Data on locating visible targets

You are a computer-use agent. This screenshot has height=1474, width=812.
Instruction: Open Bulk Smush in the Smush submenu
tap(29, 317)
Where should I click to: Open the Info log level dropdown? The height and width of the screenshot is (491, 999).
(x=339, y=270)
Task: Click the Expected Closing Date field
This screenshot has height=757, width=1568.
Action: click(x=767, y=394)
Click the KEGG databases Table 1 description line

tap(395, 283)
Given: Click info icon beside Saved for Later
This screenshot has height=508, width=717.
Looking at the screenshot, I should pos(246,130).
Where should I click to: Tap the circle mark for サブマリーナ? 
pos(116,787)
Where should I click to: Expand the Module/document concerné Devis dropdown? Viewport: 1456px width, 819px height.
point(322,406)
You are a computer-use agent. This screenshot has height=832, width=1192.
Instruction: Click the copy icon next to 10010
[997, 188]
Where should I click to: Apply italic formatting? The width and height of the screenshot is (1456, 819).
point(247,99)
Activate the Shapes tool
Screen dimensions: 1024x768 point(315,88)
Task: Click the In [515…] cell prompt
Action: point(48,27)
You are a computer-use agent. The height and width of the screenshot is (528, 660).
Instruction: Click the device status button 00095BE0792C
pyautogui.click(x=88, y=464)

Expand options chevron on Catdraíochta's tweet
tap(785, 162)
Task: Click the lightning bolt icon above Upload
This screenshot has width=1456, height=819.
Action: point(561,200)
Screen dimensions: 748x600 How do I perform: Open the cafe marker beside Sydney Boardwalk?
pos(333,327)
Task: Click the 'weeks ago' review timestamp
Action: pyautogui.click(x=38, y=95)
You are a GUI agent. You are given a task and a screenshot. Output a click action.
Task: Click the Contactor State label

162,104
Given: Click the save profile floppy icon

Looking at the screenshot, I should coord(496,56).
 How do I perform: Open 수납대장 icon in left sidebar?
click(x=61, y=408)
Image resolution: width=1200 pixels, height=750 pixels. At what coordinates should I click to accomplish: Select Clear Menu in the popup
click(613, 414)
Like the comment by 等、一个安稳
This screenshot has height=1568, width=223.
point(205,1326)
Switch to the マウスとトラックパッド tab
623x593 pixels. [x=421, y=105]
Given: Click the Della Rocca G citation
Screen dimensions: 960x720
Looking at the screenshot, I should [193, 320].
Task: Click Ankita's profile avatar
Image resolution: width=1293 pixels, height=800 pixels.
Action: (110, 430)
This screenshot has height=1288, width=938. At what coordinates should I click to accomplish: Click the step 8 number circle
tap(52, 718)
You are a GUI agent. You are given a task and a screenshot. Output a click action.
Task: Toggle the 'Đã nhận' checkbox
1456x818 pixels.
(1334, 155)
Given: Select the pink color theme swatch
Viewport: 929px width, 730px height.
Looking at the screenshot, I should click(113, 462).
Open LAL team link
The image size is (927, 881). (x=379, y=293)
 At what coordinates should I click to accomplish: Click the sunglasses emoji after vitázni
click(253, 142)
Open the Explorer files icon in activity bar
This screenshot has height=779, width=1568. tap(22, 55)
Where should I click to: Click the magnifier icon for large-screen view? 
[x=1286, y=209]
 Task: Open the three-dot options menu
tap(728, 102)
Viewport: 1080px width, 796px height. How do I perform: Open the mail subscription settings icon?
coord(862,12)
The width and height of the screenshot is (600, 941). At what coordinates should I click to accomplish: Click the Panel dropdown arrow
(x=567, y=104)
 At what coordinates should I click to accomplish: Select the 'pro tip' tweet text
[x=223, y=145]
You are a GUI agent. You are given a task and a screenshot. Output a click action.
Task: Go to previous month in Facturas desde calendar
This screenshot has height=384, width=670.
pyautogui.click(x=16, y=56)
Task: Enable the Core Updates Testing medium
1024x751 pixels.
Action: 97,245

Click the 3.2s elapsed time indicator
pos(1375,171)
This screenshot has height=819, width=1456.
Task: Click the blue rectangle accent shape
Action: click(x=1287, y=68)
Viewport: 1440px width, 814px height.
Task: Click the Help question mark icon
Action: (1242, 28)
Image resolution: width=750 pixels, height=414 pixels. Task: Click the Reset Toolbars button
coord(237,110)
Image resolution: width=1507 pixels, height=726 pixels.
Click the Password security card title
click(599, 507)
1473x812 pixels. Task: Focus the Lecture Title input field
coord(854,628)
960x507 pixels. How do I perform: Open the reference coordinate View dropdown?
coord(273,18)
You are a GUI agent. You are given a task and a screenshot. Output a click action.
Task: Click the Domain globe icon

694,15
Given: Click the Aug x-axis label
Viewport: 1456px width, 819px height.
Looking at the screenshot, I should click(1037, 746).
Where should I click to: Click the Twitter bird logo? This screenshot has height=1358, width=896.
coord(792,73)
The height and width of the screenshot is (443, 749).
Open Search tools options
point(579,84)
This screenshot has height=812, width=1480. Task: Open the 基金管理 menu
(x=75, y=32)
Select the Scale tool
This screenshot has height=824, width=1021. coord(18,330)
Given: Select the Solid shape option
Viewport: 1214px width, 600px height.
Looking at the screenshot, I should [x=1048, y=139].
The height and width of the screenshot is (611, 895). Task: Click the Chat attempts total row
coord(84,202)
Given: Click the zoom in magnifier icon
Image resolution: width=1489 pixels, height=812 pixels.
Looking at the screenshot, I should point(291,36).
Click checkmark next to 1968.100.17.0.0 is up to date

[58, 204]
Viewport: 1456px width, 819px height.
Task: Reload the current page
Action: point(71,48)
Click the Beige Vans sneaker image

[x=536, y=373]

Exercise brief:
Copy every one of the rows above word for word, changing nothing.

Reply:
You are a computer-use agent. This screenshot has height=1474, width=812.
Instruction: Open Bulk Smush in the Smush submenu
tap(29, 317)
Where should I click to: Open the Info log level dropdown? The height and width of the screenshot is (491, 999).
(x=339, y=270)
Task: Click the Expected Closing Date field
This screenshot has height=757, width=1568.
Action: click(x=767, y=394)
Click the KEGG databases Table 1 description line

tap(395, 283)
Given: Click info icon beside Saved for Later
This screenshot has height=508, width=717.
Looking at the screenshot, I should pos(246,130).
Where should I click to: Tap the circle mark for サブマリーナ? 
pos(116,787)
Where should I click to: Expand the Module/document concerné Devis dropdown? Viewport: 1456px width, 819px height.
point(322,406)
You are a computer-use agent. This screenshot has height=832, width=1192.
Instruction: Click the copy icon next to 10010
[997, 188]
Where should I click to: Apply italic formatting? The width and height of the screenshot is (1456, 819).
point(247,99)
Activate the Shapes tool
Screen dimensions: 1024x768 point(315,88)
Task: Click the In [515…] cell prompt
Action: point(48,27)
You are a computer-use agent. The height and width of the screenshot is (528, 660).
Instruction: Click the device status button 00095BE0792C
pyautogui.click(x=88, y=464)

Expand options chevron on Catdraíochta's tweet
tap(785, 162)
Task: Click the lightning bolt icon above Upload
This screenshot has width=1456, height=819.
Action: point(561,200)
Screen dimensions: 748x600 How do I perform: Open the cafe marker beside Sydney Boardwalk?
pos(333,327)
Task: Click the 'weeks ago' review timestamp
Action: pyautogui.click(x=38, y=95)
You are a GUI agent. You are given a task and a screenshot. Output a click action.
Task: Click the Contactor State label

162,104
Given: Click the save profile floppy icon

Looking at the screenshot, I should coord(496,56).
 How do I perform: Open 수납대장 icon in left sidebar?
click(x=61, y=408)
Image resolution: width=1200 pixels, height=750 pixels. At what coordinates should I click to accomplish: Select Clear Menu in the popup
click(613, 414)
Like the comment by 等、一个安稳
This screenshot has height=1568, width=223.
point(205,1326)
Switch to the マウスとトラックパッド tab
623x593 pixels. [x=421, y=105]
Given: Click the Della Rocca G citation
Screen dimensions: 960x720
Looking at the screenshot, I should [193, 320].
Task: Click Ankita's profile avatar
Image resolution: width=1293 pixels, height=800 pixels.
Action: (110, 430)
This screenshot has height=1288, width=938. At what coordinates should I click to accomplish: Click the step 8 number circle
tap(52, 718)
You are a GUI agent. You are given a task and a screenshot. Output a click action.
Task: Toggle the 'Đã nhận' checkbox
1456x818 pixels.
(1334, 155)
Given: Select the pink color theme swatch
Viewport: 929px width, 730px height.
Looking at the screenshot, I should click(113, 462).
Open LAL team link
The image size is (927, 881). (x=379, y=293)
 At what coordinates should I click to accomplish: Click the sunglasses emoji after vitázni
click(253, 142)
Open the Explorer files icon in activity bar
This screenshot has height=779, width=1568. tap(22, 55)
Where should I click to: Click the magnifier icon for large-screen view? 
[x=1286, y=209]
 Task: Open the three-dot options menu
tap(728, 102)
Viewport: 1080px width, 796px height. How do I perform: Open the mail subscription settings icon?
coord(862,12)
The width and height of the screenshot is (600, 941). At what coordinates should I click to accomplish: Click the Panel dropdown arrow
(x=567, y=104)
 At what coordinates should I click to accomplish: Select the 'pro tip' tweet text
[x=223, y=145]
You are a GUI agent. You are given a task and a screenshot. Output a click action.
Task: Go to previous month in Facturas desde calendar
This screenshot has height=384, width=670.
pyautogui.click(x=16, y=56)
Task: Enable the Core Updates Testing medium
1024x751 pixels.
Action: 97,245

Click the 3.2s elapsed time indicator
pos(1375,171)
This screenshot has height=819, width=1456.
Task: Click the blue rectangle accent shape
Action: click(x=1287, y=68)
Viewport: 1440px width, 814px height.
Task: Click the Help question mark icon
Action: (1242, 28)
Image resolution: width=750 pixels, height=414 pixels. Task: Click the Reset Toolbars button
coord(237,110)
Image resolution: width=1507 pixels, height=726 pixels.
Click the Password security card title
click(599, 507)
1473x812 pixels. Task: Focus the Lecture Title input field
coord(854,628)
960x507 pixels. How do I perform: Open the reference coordinate View dropdown?
coord(273,18)
You are a GUI agent. You are given a task and a screenshot. Output a click action.
Task: Click the Domain globe icon

694,15
Given: Click the Aug x-axis label
Viewport: 1456px width, 819px height.
Looking at the screenshot, I should click(1037, 746).
Where should I click to: Click the Twitter bird logo? This screenshot has height=1358, width=896.
coord(792,73)
The height and width of the screenshot is (443, 749).
Open Search tools options
point(579,84)
This screenshot has height=812, width=1480. Task: Open the 基金管理 menu
(x=75, y=32)
Select the Scale tool
This screenshot has height=824, width=1021. coord(18,330)
Given: Select the Solid shape option
Viewport: 1214px width, 600px height.
Looking at the screenshot, I should [x=1048, y=139].
The height and width of the screenshot is (611, 895). Task: Click the Chat attempts total row
coord(84,202)
Given: Click the zoom in magnifier icon
Image resolution: width=1489 pixels, height=812 pixels.
Looking at the screenshot, I should point(291,36).
Click checkmark next to 1968.100.17.0.0 is up to date

[58, 204]
Viewport: 1456px width, 819px height.
Task: Reload the current page
Action: point(71,48)
Click the Beige Vans sneaker image

[x=536, y=373]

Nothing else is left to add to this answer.